Climent Quintana-Domeque is Professor of Economics in the Department of Economics of the Business School at the University of Exeter. He earned his PhD in Economics from Princeton University under the supervision of Alan Krueger, and his BA in Economics from Universitat Pompeu Fabra (first ranked in the class of 2002). He is a FINET member in the HCEO group since May 2011, and currently is one of the editors at the Oxford Bulletin of Economics and Statistics.

Describe your area of study and how it relates to current policy discussions surrounding inequality.

My area of study is human capital, inequality, and health across the world. Recently, I have been studying how individuals in the US match on human capital (education) in the so called “marriage market”, exploiting genetic information from the Health and Retirement Study; how natural disasters (such as hurricanes) affect the health of vulnerable populations (babies of young mothers) in developing countries using administrative data from Brazil; and how the COVID-19 pandemic is affecting the mental wellbeing of the population in the UK, finding that women and ethnic minorities have been more negatively affected than men and ethnic majorities.

The connection with current policy discussions surrounding inequality can be both direct and indirect. If individuals with higher human capital tend to marry individuals with higher human capital, inequality in human capital can be transmitted from one generation to another via the marriage market. Due to climate change, the frequency and severity of natural disasters are increasing. Individuals most vulnerable to the effects of climate change often live in less developed countries and so climate change may exacerbate existing global inequalities. Finally, understanding the unequal effects on mental wellbeing of the COVID-19 pandemic will inform policymakers when preparing for future pandemics and addressing the repercussions of the current pandemic.

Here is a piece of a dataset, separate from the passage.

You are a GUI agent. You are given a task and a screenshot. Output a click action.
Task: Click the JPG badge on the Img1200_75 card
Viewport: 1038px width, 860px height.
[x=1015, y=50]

What areas in the study of inequality are most in need of new research?

If I had to pick four of them, I would highlight that new research is clearly needed to study the determinants of mental health (from both the theory and the measurement sides), the wellbeing of ethnic minorities (larger samples of data are needed to make sure we can produce reliable inference), the impact of new technologies such as smart phones on human development (for children and teenagers, in particular) and the effects of climate change on health (with a focus on vulnerable populations).  


What advice do you have for emerging scholars in your field? 

I would tell them three things. First, descriptive research can be important, causal inference work can be important, and theoretical studies can be important; it all depends on the question(s) being asked. Second, be humble and aware of the pros and cons of any methodology you use. Finally, be respectful to others, open to ideas and methods from other fields and disciplines, generous with your time, and enjoy what you do!